Fidelity Investments on Wednesday announced a 14 percent fee reduction to a collection of passive target-date funds.
The firm said that on June 1 net expenses for the Fidelity Freedom Index Funds dropped to 0.12 percent, from 0.14 percent, for the entry-level investor share class. The institutional premium share class for these multi-asset funds, designed to become more conservative as investors near a targeted retirement date, will remain at an “industry leading” 0.8 percent, according to the statement.
Fidelity said that the price change means that 21 of its 22 Freedom Index Funds are now cheaper than comparable Vanguard Group products, saving current shareholders an expected $3.2 million annually. The 22nd fund, the Fidelity Freedom Index Income Fund, now costs the same as its Vanguard counterpart, according to the statement.

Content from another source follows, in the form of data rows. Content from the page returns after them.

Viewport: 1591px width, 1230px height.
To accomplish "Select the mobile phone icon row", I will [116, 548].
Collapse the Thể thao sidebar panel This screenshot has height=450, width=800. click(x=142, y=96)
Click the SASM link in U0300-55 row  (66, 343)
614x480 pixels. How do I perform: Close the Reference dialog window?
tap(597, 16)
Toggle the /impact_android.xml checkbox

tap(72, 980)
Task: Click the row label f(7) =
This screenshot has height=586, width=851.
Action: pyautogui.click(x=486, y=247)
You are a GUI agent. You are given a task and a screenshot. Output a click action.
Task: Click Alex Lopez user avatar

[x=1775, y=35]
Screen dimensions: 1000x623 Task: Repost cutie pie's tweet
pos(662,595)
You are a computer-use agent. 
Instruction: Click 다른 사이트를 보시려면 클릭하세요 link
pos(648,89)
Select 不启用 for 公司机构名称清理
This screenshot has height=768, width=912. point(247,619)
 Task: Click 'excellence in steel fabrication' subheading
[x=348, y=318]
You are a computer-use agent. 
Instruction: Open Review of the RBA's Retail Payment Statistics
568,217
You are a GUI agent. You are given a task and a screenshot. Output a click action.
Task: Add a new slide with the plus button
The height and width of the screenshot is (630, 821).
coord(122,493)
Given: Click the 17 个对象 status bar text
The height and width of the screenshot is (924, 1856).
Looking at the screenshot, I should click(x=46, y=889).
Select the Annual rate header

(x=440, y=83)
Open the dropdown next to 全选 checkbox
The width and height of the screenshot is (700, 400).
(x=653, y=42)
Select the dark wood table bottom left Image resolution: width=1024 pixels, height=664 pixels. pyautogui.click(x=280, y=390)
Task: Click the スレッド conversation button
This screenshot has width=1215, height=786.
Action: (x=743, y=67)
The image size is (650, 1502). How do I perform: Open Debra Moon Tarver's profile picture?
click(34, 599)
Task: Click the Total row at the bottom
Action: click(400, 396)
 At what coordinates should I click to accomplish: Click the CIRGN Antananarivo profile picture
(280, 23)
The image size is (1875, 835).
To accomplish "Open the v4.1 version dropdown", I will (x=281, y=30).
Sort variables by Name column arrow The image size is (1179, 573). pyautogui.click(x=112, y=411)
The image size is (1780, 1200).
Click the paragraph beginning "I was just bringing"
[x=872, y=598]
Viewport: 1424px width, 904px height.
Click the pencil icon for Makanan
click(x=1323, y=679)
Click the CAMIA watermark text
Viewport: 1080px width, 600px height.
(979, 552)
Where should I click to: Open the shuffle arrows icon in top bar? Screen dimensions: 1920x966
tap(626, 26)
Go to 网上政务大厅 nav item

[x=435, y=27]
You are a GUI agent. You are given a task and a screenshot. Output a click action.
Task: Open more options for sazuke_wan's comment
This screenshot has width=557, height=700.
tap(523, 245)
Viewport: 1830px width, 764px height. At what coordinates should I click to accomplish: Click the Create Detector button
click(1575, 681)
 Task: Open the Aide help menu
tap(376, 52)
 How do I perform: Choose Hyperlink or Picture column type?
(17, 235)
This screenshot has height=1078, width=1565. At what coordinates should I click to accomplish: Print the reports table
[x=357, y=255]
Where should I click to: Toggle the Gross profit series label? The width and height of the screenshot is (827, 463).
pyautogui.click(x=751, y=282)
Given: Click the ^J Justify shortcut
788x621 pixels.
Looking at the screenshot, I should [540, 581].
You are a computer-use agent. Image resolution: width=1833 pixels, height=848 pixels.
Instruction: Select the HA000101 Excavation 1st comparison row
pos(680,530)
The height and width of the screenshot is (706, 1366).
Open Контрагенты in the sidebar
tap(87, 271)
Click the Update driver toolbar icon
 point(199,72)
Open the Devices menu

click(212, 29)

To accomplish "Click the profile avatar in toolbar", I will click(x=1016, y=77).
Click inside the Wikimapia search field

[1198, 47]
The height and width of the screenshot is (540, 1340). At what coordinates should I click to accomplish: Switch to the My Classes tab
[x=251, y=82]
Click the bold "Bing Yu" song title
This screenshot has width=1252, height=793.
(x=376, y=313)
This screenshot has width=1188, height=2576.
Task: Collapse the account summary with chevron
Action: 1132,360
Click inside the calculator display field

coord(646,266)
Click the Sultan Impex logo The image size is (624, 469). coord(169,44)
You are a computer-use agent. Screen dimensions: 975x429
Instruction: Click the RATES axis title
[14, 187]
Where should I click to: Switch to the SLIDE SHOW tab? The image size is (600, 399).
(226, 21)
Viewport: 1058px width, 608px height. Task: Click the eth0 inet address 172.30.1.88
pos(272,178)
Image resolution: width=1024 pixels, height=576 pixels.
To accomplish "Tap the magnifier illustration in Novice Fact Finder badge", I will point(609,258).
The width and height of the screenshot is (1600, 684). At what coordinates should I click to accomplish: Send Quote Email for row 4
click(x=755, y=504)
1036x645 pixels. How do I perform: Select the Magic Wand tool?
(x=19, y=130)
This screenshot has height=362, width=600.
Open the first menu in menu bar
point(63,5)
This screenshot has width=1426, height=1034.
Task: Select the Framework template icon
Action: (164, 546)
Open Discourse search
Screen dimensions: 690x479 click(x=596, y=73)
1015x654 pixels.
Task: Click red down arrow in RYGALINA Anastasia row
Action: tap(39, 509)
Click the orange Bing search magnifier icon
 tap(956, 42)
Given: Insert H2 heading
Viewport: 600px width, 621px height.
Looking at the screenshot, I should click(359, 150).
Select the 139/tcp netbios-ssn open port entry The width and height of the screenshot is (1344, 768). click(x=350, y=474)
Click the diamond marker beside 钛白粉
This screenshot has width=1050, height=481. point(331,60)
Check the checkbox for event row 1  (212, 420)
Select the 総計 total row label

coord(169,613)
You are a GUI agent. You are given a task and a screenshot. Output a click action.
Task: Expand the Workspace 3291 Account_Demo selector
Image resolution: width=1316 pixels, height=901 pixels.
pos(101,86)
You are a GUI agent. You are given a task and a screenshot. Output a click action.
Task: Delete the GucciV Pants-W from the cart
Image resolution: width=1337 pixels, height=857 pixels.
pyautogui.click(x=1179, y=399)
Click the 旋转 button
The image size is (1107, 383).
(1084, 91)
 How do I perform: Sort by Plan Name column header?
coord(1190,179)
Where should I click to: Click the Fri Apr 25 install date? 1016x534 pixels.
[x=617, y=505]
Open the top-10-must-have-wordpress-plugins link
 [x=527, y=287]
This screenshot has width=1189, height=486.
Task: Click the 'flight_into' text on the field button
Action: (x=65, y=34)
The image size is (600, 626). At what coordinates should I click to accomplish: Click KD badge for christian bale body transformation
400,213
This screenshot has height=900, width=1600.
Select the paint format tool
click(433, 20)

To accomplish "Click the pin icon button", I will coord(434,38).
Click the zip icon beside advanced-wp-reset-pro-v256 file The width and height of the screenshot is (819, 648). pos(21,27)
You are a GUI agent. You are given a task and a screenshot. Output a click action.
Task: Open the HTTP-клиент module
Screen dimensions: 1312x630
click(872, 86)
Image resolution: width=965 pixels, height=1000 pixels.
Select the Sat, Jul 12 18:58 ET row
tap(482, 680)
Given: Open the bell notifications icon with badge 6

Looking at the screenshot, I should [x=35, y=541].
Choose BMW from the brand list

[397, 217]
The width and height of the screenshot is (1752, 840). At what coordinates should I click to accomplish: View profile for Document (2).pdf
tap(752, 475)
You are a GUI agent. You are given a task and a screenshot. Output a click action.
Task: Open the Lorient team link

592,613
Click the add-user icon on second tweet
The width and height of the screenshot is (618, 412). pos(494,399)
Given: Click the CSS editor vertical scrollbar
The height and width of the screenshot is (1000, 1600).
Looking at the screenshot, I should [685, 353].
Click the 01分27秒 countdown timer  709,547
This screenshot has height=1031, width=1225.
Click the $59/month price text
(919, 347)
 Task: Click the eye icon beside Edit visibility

“At Fidelity, we have a long history of providing investors with a wide array of high-quality products at a great value to help them meet their investment goals,” said Eric Kaplan, Fidelity’s head of target-date products, in a statement. “These target-date index fund expense reductions build on that legacy.”
[II Deep Dive: Fidelity’s Race to Manage Funds for Free]
In addition to the cost reduction for the target-date index funds, Fidelity also announced a price drop for the entry-level share classes of the Fidelity Institutional Asset Management Index Target Date Commingled Pools.
Investors in these share classes are now eligible for a net expense of 0.12 percent, a decrease from 0.14 percent. Prices for all other share classes were not changed, according to the statement.
Wednesday’s announcement marks Fidelity’s latest effort to position itself as the cheapest index fund provider in the market. The asset manager previously reduced fees for several of its other passive products, and last year introduced what it described as the first zero-fee index funds, including total market, international, large-cap, and extended market funds.
The first two zero-fee funds — Fidelity ZERO Total Market Index and Fidelity ZERO International Index — gained $1 billion in assets in a little more than one month.